Immobilized-metal affinity chromatography adsorbent with paramagnetism and its application in purification of histidine-tagged proteins

Abstract

A new method for synthesis of an Immobilized-Metal Affinity chromatography (IMAC) adsorbent with superparamagnetism (Fe 3O 4/SiO 2-GPTMS-Asp-Co) was reported in this paper. Fe 3O 4 nanoparticles were first modified by SiO 2 to form the core–shell Fe 3O 4/SiO 2 with superparamagnetism, the core–shell microspheres were then successively treated by 3-glycidoxypropyltrimethoxysilane (GPTMS), l-aspartic acid ( l-Asp) and 2-bromoacetic acid to form Fe 3O 4/SiO 2-GPTMS-Asp nanoparticles with tetradentate ligands. Finally, the IMAC adsorbent with superparamagnetism, Fe 3O 4/SiO 2-GPTMS-Asp-Co, was finally obtained by the coordination of Co 2+ with the resulting nanoparticles.
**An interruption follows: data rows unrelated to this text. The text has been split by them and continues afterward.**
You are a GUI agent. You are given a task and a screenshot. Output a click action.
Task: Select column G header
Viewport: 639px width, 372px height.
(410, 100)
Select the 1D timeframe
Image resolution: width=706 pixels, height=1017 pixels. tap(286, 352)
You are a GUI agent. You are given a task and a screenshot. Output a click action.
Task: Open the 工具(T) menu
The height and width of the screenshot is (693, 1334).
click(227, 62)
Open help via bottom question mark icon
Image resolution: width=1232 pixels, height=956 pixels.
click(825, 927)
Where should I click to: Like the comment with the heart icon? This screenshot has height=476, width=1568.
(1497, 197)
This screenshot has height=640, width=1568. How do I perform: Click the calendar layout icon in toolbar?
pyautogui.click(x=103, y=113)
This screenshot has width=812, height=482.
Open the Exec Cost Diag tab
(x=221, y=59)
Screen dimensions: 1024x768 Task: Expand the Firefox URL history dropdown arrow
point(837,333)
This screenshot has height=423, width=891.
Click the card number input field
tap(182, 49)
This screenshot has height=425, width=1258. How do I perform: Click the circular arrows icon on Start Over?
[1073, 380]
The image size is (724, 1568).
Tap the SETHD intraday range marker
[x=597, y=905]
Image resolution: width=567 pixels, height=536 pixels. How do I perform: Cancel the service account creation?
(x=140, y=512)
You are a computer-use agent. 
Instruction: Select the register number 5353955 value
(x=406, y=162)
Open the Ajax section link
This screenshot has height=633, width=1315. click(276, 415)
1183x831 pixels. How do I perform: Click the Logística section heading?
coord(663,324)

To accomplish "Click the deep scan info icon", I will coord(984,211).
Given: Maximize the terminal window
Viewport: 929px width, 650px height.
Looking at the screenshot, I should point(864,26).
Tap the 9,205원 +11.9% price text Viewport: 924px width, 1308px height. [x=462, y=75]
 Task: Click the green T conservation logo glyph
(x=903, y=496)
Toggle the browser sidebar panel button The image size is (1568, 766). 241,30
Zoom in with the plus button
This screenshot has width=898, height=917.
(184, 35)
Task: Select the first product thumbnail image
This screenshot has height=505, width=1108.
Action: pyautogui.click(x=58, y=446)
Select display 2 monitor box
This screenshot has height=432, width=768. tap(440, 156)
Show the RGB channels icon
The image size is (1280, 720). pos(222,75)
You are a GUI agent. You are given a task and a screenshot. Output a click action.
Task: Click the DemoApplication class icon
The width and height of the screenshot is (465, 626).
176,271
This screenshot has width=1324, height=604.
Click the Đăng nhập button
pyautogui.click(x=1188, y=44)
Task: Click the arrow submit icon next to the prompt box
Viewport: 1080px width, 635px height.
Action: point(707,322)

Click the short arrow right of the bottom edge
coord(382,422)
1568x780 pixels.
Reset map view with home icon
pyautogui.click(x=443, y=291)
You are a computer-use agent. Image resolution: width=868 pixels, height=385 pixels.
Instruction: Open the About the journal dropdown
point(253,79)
The intermediates and product obtained from the process mentioned above were characterized by TEM, SEM, XRD, XPS, FT-IR, TGA, AAS, EDS, element analysis and magnetic hysteresis loop. Fe 3O 4/SiO 2-GPTMS-Asp-Co nanoparticles used as IMAC adsorbent to separate the recombinant 6-histidine-tagged gp41 protein were investigated. The result indicates that the IMAC adsorbent we prepared has outstanding advantages in the separation of the 6-histidine-tagged proteins from the crude bacterial lysate, such as simple operation, high selectivity and capacity.